Quote:

Originally Posted by **skipjack** Those three remaining circles that total 9 are the orange shaded circle, whose number I called x, and two other circles, whose numbers have a total I called y. Hence x + y = 9.
There are two arrowed rows of three (whose numbers therefore total 18 in each row) that include the orange shaded circle. These two rows contain the orange shaded circle twice and four other circles. I used z for the total of the numbers in those four other circles, so that 2x + z = 18 + 18.
The four circles that contributed towards z and the two circles that contributed towards y form, when considered together, two arrowed rows of three circles, so their numbers total 18 + 18, which means that y + z = 18 + 18. As 2x + z = 18 + 18 is already known, it follows that y = 2x. As x + y = 9, it now follows that x + 2x = 9, which implies that x = 3. |

It took me a while to understand what you did but I'm still stuck at the part where you say "the two circles that contributed towards y form when considered together, two arrowed rows of three circles... $x+z=18+18$".

I thought that the four circles which surround the orange one would sum together 18. Is this part right?. I mean the ones which you say contributes towards z.
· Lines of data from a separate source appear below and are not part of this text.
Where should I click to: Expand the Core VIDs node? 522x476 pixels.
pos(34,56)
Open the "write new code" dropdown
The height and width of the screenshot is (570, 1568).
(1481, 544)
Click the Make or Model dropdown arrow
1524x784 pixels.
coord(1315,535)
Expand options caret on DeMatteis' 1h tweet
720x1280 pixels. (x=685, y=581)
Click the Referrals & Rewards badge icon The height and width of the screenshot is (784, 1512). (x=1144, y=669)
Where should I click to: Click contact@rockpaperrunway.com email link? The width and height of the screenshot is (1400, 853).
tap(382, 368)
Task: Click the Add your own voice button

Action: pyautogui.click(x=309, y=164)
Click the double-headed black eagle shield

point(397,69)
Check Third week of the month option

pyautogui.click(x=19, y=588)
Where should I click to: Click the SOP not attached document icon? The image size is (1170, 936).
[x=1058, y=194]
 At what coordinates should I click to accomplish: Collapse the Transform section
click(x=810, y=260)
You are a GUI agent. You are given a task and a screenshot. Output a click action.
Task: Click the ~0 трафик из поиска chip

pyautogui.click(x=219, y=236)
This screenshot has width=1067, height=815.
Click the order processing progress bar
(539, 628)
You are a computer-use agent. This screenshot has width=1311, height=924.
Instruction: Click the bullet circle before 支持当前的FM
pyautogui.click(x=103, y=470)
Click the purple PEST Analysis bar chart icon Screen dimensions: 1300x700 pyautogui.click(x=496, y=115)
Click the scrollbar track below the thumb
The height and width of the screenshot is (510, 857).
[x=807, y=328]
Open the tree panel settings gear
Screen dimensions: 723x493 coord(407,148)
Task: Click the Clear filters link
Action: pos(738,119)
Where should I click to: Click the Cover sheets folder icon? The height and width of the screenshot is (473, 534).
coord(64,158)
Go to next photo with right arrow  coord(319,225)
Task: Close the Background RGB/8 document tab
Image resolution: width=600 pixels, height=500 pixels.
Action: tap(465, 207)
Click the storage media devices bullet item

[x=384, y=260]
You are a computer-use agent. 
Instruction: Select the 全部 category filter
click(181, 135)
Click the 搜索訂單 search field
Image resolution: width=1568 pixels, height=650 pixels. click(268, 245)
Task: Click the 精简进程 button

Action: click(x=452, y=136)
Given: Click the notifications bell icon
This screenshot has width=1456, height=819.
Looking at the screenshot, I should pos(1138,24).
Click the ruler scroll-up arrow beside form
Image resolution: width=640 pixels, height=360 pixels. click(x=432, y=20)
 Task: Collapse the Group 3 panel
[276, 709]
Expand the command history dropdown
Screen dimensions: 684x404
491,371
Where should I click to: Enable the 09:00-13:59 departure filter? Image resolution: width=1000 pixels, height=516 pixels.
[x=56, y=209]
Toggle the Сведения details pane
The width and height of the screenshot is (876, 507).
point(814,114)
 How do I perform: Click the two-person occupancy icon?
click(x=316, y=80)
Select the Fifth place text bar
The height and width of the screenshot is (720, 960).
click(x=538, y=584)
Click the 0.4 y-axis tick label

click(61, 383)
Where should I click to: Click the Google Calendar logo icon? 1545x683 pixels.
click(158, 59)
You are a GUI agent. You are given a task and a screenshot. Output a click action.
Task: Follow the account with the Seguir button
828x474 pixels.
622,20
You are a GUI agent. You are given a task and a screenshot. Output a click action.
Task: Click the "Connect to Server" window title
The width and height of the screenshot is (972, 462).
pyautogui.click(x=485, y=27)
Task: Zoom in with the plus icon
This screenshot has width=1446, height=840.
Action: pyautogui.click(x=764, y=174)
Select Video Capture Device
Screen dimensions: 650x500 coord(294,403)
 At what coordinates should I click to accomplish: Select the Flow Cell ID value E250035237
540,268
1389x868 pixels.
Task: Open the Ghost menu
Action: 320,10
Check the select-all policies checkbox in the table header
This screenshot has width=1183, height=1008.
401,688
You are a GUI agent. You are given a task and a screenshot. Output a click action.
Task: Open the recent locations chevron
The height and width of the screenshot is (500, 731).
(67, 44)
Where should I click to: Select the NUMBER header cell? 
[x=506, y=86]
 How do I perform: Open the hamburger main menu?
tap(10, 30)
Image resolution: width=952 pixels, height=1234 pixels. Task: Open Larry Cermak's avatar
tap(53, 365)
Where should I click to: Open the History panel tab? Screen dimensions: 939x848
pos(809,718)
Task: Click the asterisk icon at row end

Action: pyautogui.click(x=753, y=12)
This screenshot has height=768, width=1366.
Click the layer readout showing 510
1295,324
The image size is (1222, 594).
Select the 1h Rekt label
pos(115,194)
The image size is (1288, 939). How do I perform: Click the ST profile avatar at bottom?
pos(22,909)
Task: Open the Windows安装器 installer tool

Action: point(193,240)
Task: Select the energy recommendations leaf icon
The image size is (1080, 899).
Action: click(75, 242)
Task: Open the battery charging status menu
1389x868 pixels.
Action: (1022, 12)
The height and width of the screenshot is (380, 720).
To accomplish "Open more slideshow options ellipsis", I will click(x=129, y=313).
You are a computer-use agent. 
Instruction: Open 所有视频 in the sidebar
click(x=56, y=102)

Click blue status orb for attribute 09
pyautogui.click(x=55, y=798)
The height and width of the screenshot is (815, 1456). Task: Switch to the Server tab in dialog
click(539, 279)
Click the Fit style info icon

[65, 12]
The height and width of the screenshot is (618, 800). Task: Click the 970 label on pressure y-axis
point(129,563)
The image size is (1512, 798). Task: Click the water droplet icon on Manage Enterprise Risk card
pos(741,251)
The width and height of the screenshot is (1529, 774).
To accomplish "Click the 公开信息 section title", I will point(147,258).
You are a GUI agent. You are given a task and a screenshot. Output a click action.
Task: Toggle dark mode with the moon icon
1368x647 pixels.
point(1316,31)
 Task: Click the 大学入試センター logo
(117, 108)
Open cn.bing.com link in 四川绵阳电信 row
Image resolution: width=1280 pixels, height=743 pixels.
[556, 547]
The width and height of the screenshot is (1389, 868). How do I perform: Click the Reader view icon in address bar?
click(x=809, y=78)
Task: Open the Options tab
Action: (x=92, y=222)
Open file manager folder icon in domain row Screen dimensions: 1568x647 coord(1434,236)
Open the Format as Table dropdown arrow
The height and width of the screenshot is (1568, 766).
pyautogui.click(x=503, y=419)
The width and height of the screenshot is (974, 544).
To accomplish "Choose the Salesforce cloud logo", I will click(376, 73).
As a pair is like to say their value is 9, as there are two pairs that is 18.

But the remaining ones I mean y which is one pair is only 9. Wouldn't it be from this y+z=18+9?. Can you explain this part a little bit better.

By trying again to understand then I thought that one straight line which contains orange circle is 18, the other two circles from the crossing line which forms the cross must be 9, so by sum is 27, but as there are another two which came y then those with the existing 27 must be 36, hence becoming the 18+18 you mentioned, but I don't know if this is what you implied. Moreover from this I imagine x+z+y=36. Sorry, I'm slow with these things.